### [DOKUMENTAUSZUG]

Die Variablen w und h in den Schleifen-Köpfen der beiden äußeren Schleifen speichern die Größe des sichtbaren Bereichs(in Tiles).

Die If-Abfrage innerhalb der Schleife dient dazu, je nach Lage der Map-Daten entweder Gras oder eine gelbe Pflanze zu zeichnen. Die Variablen tx und ty werden zu x und y addiert, da sie den Scroll-Wert(in Tiles) der Scroll-Balken beinhalten. Die Variablen scrX und scrY sind ähnlich wie tx und ty, nur speichern sie den Scroll-Wert in Pixeln und wurden zusätzlich modifiziert, so das ein weiches Scrolling entsteht.

Aber worum es eigentlich geht, die Schleife zeichnet eine Tilemap mit 5 Ebenen. Absolut problemlos,
mit Scrolling und allem drum und dran. Auch Tiles lassen sich per Mausklick verändern, ich habe schon einiges probiert und es geht problemlos. Und ich verstehe nicht warum es absolut KEIN bisschen ruckelt beim scrollen.

Selbst wenn ich 25 Ebenen zeichne ruckelt es nicht. Selbst dann, wenn ich die höchste Auflösung die mein Rechner hergibt einstelle(1280x1024) und das Fenster maximiere. Erst ab 50 Ebenen fängt es dann an zu stocken.
Das erscheint mir irgendwie zu krass, könnt ihr mir das erklären? Ich meine ist ja toll dass das sogut
läuft, aber ich kann das einfach nicht glauben. Das muss doch eine Täuschung sein.

gruß

Kento


----------



## Marco13 (9. Apr 2010)

### [BEREITGESTELLTE DATEN]
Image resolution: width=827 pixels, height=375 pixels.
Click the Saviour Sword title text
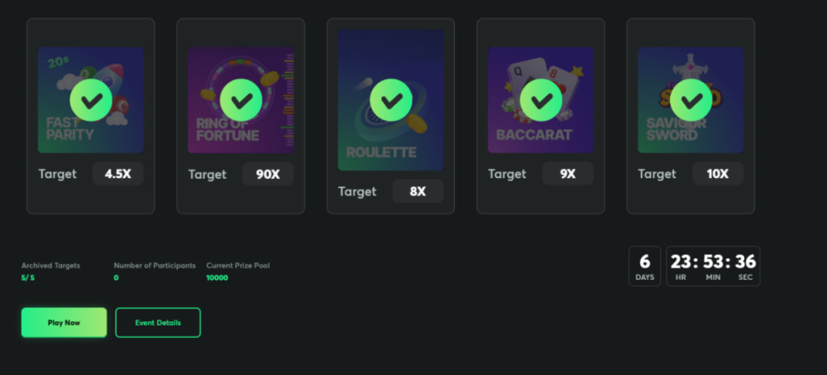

### [KURZE AUFGABE]
Warum werden im Forenbeitrag zur Tilemap die Variablen tx und ty zu x und y addiert? Antworte in ein bis drei Sätzen.

### [ERWARTETE ANTWORT]
tx und ty werden zu x und y addiert, weil sie den Scroll-Wert der Scroll-Balken in Tiles enthalten.